André Léo, “The Young Girl and the Bird” (1850)

It’s certainly no surprise to find work by André Léo in Pierre Leroux’s journal La Revue Sociale. The prolific writer, whose real name was Victoire Léodile Béra, was married to the editor, Grégoire Champseix. But much of her literary output was later, after Champseix’s death, and despite all the very interesting material that I have pulled from La Revue Sociale, I’ll admit that I have never been able to steal the time to give the journal all the attention I’m sure it deserves.
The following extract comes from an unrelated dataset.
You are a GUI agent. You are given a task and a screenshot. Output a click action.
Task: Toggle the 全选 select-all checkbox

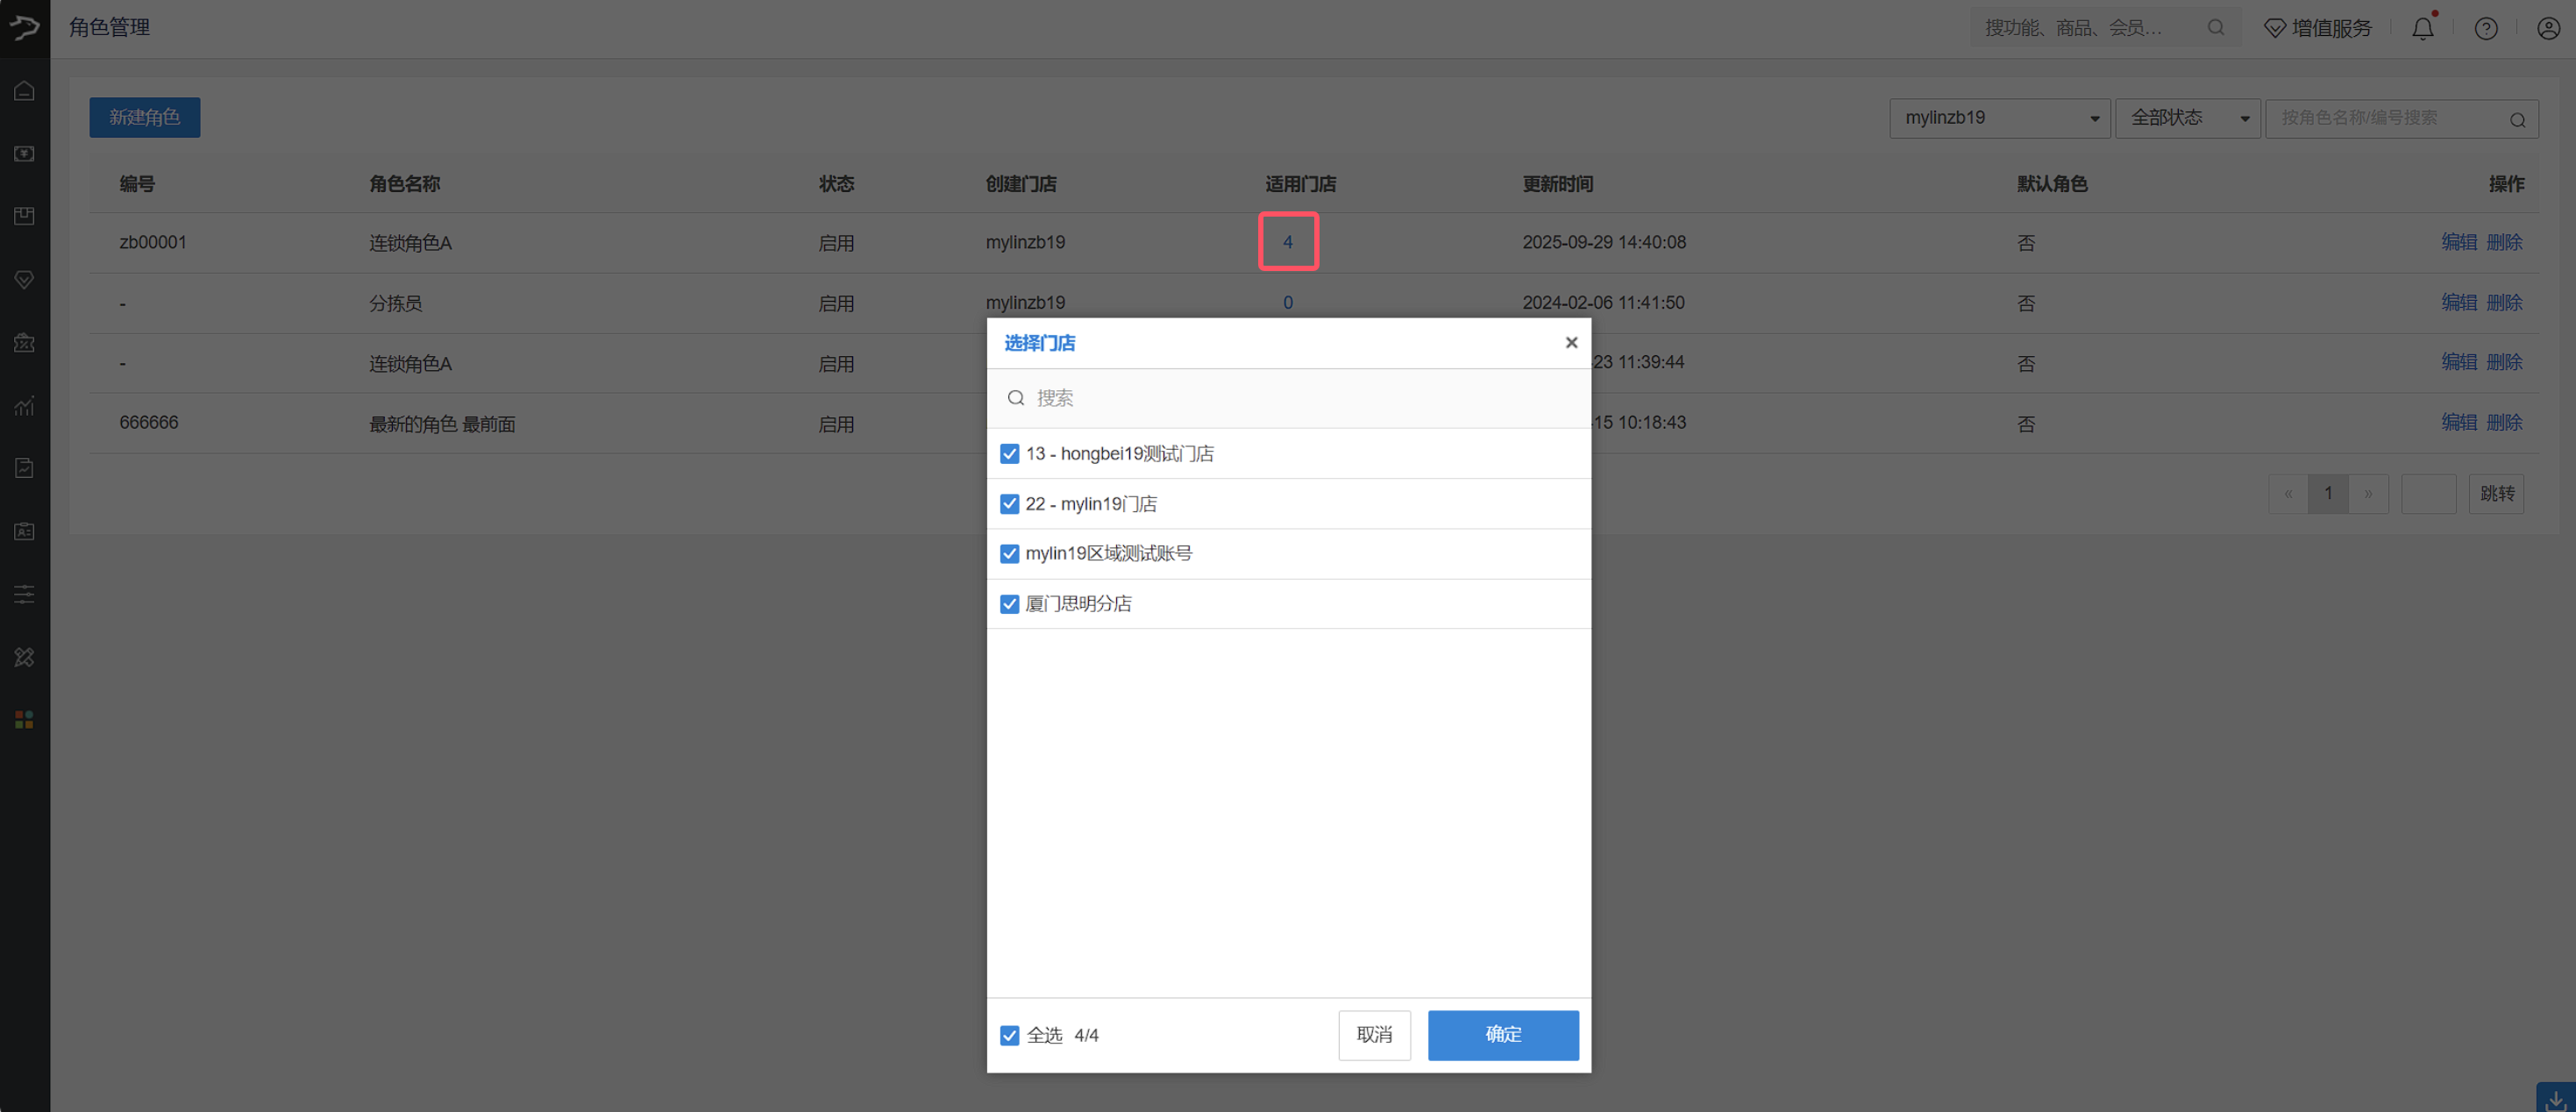(x=1009, y=1035)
So it was nice to find that members of L’Association André Léo have identified a number of contributions, under the pseudonyms Victor Léo and Léo, as also being the work of this woman with so very many names. I started my workday with a quick translation of the shortest of them:

THE YOUNG GIRL AND THE BIRD

This is the time when the wild rose and honeysuckle bushes extend fragrant garlands, when a thousand wonders frail blossom in the grass, under the foliage, in the hollows of rocks. This is the time when amidst the wheat the cornflower shines; when the wild thyme, with its soft color, lines the edges of the roads.

How sweet it is to tread the carpet meadows, when every step brings forth a perfume!

How sweet is the shade of the trees, from which we hear, stretched out on the moss, the song of the birds and the call of the cicada!

When nature lulls with a monotonous voice her voluptuous daytime sleep.

What fragrance does that breeze carry?… My spirit has leapt like the exile at the song of their homeland. — Let us go to the country; Let us worship God.

So said the young girl from the city; but they respond to her: “Custom shuts up your life.” — And, crying, she went to sit before the cage of her favorite bird, which each day she fills with seed and fresh biscuit.

“You cry,” Said the bird. “Your breast swells with indignation because they refuse you, O daughter of infinity, air and space. — And yet I, whose wings travel farther in an hour than your steps will take you in a week, you hold me in this narrow cage, far from the flowers and the sun.”

— Thus, absorbed in ourselves, we do not find in our own misfortunes a feeling for those of others. Mutually, at every opportunity, we shatter our destinies; in our hands, space has become a prison. The body lacks air and the spirit love. We suffer without understanding; and each complains by striking.